Returning back to India after doing research on Etherene Alkaloid, he however did not have the proper facilities nor environment to carry out further research here. He once again got a Fellowship at Cambridge, where carried out his research with Sir A.R. Todd who won the Nobel in 1957 for his work on enzymes and Dr. G.W.Kenner. Again this period was when he began to explore proteins and the structure nucleic acids, which would form the basis for his Award winning work later on. Around the same time, Fred Sanger was working on sequencing insulin, first protein to be done so at Cambridge. Max Perutz and John Kendrew, were working on first x-rays of myloglobin and haemoglobin during the same time. The work of Sanger, Perutz, motivated Dr.Khorana, to study on proteins and nucleic acids at Cambridge.During this time he fell in love with and married Swiss national Esther Elizabeth Silber too.
In 1952, a job offer from Dr. Gordon Shrum of British Columbia made him move all the way to Vancouver on Canada’s West Coast, where he joined the nascent British Columbia Research Center. Though the facilities were limited, the environment offered him enough freedom to explore and discover. It was during this time, that with encouragement from Dr.Shrum and good advice from Dr. Jack Campbell, he formed a seven member team to work on phosphate esters and nucleic acids. Notable biochemists like Arthur Konberg and Paul Berg, soon began to take note of Dr.Khorana’s work.
By 1960 he moved to the University of Wisconsin, Institute of Enzyme Research, which is where his biggest achievement would come. This is where he elucidated the genetic code, function in protein synthesis. The experiment earlier by Nirenberg and Leder on the triplet nature of the genetic code, was the basis for Khorana’s study. He confirmed Nirenberg’s findings of the chemical composition of a cell is determined by arrangement of 4 nucleotide. Basically it meant that arrangement of 4 nucleotide on the spiral DNA staircase, was what confirmed a cell’s chemical composition, function. He also showed that nucleotide code is transmitted in groups of 3 called codons, which play a role in production of proteins.

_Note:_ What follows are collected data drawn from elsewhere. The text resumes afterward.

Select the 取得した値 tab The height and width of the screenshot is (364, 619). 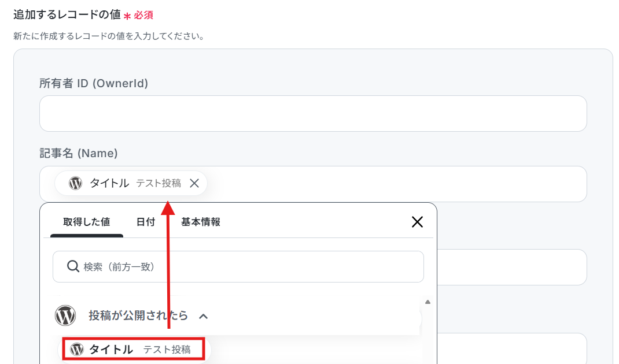click(86, 222)
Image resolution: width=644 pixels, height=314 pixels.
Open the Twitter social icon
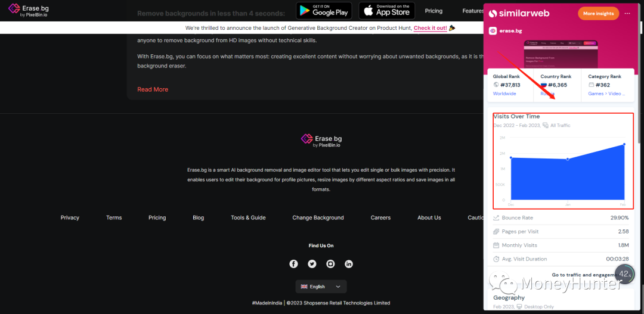(312, 264)
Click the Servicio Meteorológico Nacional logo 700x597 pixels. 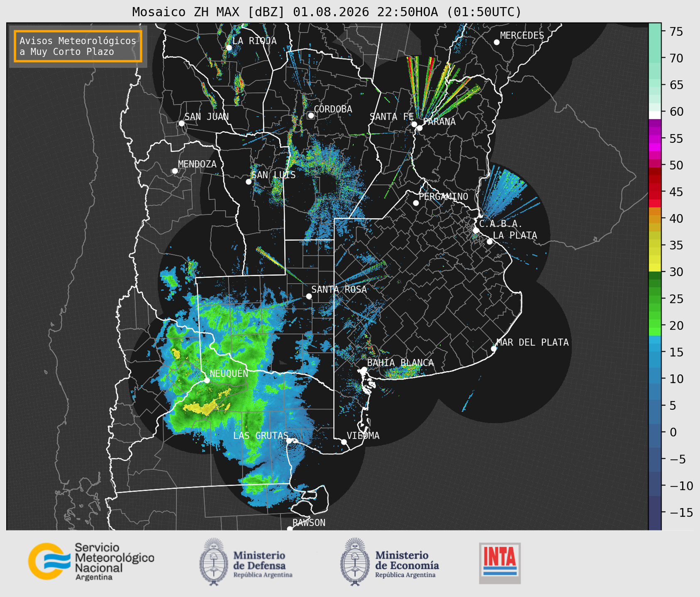click(x=91, y=561)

The concept of gene manipulation was again first outlined by Dr.Khorana, way before individual genes were characterized. For his pioneering work on elucidating the genetic code, and function in protein synthesis, he was given the Nobel in Medicine along with Marshall Nirenberg and Robert Holley in 1968. Apart from his work on genetic code, he is also credited for creation of synthetic DNA oligonucleotides.

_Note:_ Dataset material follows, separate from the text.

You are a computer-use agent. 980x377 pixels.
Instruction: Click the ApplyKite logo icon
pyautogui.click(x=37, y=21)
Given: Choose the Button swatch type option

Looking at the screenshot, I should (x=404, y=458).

His work on synthetic DNA oligonucleotides, would later play a role in creation of artificial genes and primers.This in turn laid foundation for development of the polymerase chain reaction(PCR), which helped in amplification of DNA fragments. He later moved to MIT and in 1976, along with his colleagues achieved first synthesis of an artificial gene in a living cell.
Apart from science, Dr.Khorana also had an interest in Western classical music, which he got from his Swiss wife. He loved nature, and he would often go for long walks or hiking or swimming.In fact more often than not he , would use the long walks to think through solving any scientific problems.Having spent the rest of his career in MIT, Dr.Khorana passed away in 2011, at age of 89, after a long and sterling career. In spite of his achievements, Dr.Khorana was known for his modest, down to earth attitude, not given to much publicity. The exchange program between University of Madison and Govt of India, Indo-US Science and Tech Forum, has been named in his honor.